Habitués à l’expertise des criminels, les psychiatres ont toutefois été déroutés par le profil atypique de cette tueuse d’enfant de 27 ans. « Mes collègues et moi n’avions jamais vu ça », indique Karine Jean. De Jeanne Weber à Monique Olivier, le faible nombre de femmes infanticides a ainsi rendu l’analyse compliquée : « Il y a peu de littérature scientifique à ce sujet. Il est aussi difficile d’avoir un recul par rapport aux femmes qui commettent ce type d’acte, car je ne connais pas d’actes similaires », poursuit la praticienne interrogée par l’avocat général à ce sujet.

Une thérapie possible ?

Lors de l’enquête, les enquêteurs doivent aussi répondre à cette question lourde de sens : l’accusée est-elle curable ? Une question délicate, surtout dans le cas de la jeune femme. « Il n’y a pas de solution miracle. On se base sur la psychothérapie. C’est sur du long cours. Le mieux, c’est que la prise en charge soit pluridisciplinaire », égrène Karine Jean. Elle note toutefois dans son rapport que les tendances manipulatoires de l’accusée pourraient « pervertir le lien avec les thérapeutes ».

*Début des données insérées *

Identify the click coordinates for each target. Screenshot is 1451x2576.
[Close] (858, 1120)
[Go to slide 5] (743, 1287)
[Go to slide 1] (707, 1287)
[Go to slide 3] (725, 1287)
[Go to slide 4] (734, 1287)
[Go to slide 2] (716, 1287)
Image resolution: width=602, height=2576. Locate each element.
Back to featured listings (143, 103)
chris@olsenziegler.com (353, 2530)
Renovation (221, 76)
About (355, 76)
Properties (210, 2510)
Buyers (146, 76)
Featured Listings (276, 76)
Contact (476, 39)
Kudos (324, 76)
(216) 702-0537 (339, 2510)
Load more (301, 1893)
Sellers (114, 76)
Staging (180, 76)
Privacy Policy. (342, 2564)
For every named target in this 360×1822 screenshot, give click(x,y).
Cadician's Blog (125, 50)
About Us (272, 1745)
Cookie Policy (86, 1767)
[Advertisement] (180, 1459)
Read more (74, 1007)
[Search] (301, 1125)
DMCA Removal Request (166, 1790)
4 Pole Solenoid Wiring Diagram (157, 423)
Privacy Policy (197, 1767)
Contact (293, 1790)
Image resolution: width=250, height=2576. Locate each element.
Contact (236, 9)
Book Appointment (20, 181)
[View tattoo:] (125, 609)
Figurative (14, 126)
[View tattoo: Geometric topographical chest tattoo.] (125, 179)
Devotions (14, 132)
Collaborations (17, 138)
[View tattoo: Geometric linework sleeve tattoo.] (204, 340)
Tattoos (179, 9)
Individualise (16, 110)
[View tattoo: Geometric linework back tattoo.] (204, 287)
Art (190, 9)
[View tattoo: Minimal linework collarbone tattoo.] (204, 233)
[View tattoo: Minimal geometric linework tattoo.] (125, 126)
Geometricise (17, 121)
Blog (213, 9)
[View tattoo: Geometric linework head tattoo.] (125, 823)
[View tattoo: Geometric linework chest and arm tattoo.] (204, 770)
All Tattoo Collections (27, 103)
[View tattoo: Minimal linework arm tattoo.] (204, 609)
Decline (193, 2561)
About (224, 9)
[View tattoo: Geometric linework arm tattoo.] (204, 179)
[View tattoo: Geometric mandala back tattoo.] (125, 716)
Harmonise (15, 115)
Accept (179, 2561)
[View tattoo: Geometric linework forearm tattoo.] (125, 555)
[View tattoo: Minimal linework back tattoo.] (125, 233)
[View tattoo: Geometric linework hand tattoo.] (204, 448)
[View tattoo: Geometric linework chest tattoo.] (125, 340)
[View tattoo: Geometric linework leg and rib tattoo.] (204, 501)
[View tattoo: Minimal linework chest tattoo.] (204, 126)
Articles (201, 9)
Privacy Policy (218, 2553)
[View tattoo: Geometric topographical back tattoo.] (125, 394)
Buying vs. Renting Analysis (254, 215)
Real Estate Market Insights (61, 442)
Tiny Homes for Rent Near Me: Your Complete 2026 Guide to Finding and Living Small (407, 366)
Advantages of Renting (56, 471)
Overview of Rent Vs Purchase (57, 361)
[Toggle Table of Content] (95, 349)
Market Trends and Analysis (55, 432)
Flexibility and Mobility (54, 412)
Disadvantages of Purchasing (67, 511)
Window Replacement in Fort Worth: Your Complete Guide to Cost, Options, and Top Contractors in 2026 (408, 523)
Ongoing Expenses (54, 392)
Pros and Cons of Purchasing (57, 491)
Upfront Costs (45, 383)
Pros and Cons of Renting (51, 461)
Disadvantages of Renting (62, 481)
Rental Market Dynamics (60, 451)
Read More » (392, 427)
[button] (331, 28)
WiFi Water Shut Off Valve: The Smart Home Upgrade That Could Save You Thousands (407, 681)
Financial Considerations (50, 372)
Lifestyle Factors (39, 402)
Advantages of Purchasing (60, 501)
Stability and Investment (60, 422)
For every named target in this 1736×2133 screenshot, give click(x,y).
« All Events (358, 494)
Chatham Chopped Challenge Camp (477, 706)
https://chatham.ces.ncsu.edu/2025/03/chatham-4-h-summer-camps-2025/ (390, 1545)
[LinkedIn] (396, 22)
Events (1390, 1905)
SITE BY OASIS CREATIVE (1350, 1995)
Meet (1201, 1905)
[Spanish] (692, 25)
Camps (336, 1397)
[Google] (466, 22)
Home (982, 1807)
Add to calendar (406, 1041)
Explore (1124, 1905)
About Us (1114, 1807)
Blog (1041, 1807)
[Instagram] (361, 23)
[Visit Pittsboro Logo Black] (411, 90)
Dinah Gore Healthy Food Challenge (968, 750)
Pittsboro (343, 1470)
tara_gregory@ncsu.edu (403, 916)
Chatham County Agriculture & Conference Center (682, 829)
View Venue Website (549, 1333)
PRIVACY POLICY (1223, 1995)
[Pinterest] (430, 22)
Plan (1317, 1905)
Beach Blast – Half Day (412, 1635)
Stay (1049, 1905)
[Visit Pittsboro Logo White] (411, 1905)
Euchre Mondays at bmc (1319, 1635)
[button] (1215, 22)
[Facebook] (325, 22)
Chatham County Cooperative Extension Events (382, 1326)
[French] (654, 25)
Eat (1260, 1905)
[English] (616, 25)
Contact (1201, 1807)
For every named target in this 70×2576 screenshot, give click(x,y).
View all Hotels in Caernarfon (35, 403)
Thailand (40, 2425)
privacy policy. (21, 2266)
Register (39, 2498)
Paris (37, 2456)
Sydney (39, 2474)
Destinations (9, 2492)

Interrogée après ces exposés psychiatriques, l’accusée avoue avoir « pu dire n’importe quoi aux experts », car elle n’avait pas confiance en eux.

« Et est-ce que pendant l’audience, vous vous êtes dit la même chose ? », tente le président.

L’accusée répond par la négative. L’audience est prévue pour durer jusqu’au 24 octobre 2025.